CURSO DE LICENCIATURA PLENA EM LETRAS

DANIELLE ALEXA BARBOSA MEIRA

IDENTIDADE E REPRESENTAÇÃO DA MULHER

NEGRA EM “FLOR DO DESERTO”

GUARABIRA – PB

DANIELLE ALEXA BARBOSA MEIRA

IDENTIDADE E REPRESENTAÇÃO DA MULHER

NEGRA EM “FLOR DO DESERTO”

Monografia apresentada ao Departamento de Licenciatura Plena em Letras, da Universidade Estadual da Paraíba, em cumprimento às exigências para obtenção do grau de Licenciada em Letras. Orientadora: Profª Drª Rosangela Neres Araújo da Silva. GUARABIRA – PB 2014

DANIELLE ALEXA BARBOSA MEIRA

IDENTIDADE E REPRESENTAÇÃO DA MULHER

NEGRA EM “FLOR DO DESERTO”

Aprovada em 07 de março 2014. BANCA EXAMINADORA

Sou construção. O que sou carrega, sobretudo, um pedaço de cada um dos que acreditaram em mim. O sorriso natural, a pergunta boba, o estímulo, até o sacrifício mais desmedido. A eles dedico este pequeno fruto de meu início pela vida das Letras. Em especial, à minha mãe, Miscélia Barbosa, maior responsável, metade de mim.

• **Dados fornecidos**:
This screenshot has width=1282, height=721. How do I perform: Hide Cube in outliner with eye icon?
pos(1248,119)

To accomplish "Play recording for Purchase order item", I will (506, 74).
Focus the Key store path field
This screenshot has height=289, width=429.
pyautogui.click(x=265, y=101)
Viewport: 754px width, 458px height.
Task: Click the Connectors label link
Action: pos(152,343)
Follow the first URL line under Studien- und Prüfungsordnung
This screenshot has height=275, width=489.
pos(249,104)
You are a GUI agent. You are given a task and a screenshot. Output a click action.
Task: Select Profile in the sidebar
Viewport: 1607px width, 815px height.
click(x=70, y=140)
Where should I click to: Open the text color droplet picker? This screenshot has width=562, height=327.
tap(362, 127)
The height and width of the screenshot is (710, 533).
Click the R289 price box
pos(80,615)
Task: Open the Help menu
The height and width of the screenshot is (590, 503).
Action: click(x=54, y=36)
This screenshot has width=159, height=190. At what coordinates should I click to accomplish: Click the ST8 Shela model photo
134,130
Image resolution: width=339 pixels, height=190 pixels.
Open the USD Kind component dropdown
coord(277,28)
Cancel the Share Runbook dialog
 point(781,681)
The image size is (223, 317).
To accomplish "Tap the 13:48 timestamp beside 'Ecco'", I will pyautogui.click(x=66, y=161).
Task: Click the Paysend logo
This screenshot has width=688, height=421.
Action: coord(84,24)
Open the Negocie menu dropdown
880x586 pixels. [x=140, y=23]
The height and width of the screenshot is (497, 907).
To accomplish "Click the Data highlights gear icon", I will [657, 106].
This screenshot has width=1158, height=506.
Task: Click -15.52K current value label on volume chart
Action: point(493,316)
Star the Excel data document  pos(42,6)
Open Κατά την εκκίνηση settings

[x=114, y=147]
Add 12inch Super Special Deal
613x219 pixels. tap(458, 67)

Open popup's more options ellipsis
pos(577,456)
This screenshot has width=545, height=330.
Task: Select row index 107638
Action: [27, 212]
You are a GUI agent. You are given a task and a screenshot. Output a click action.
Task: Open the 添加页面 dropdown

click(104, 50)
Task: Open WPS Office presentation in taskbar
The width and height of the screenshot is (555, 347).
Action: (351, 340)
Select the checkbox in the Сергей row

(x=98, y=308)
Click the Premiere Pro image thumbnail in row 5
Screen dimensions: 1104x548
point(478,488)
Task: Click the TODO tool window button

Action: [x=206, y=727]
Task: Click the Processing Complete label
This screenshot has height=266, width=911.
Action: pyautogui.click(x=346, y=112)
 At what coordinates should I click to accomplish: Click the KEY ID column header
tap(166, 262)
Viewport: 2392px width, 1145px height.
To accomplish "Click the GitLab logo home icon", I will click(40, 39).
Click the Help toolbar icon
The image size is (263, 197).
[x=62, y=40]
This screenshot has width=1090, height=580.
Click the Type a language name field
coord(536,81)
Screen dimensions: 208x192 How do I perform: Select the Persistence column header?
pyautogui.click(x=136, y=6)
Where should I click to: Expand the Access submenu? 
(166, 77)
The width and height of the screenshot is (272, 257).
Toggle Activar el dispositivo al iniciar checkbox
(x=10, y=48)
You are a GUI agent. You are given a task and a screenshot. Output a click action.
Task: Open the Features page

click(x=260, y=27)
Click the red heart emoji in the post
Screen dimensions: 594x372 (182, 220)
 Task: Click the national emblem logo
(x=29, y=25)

• **Tarefas obrigatórias**:
1. Para cada afirmação, diga se ela concorda com o documento de origem, respondendo sim ou não e citando literalmente o trecho que decide a questão: (a) a monografia foi aprovada em 7 de março de 2014; (b) a orientadora do trabalho é a Profª Drª Rosangela Neres Araújo da Silva; (c) o trabalho foi apresentado ao Departamento de História.
2. Relacione todas as pessoas nomeadas no documento de origem, cada uma apenas uma vez e com o nome completo que aparece nele.
As linhas fornecidas não são necessárias para resolver as tarefas.

• **Resultados do exercício**:
1.
(a) Sim: "Aprovada em 07 de março 2014".
(b) Sim: "Orientadora: Profª Drª Rosangela Neres Araújo da Silva".
(c) Não: "apresentada ao Departamento de Licenciatura Plena em Letras".

2.
Danielle Alexa Barbosa Meira
Rosangela Neres Araújo da Silva
Miscélia Barbosa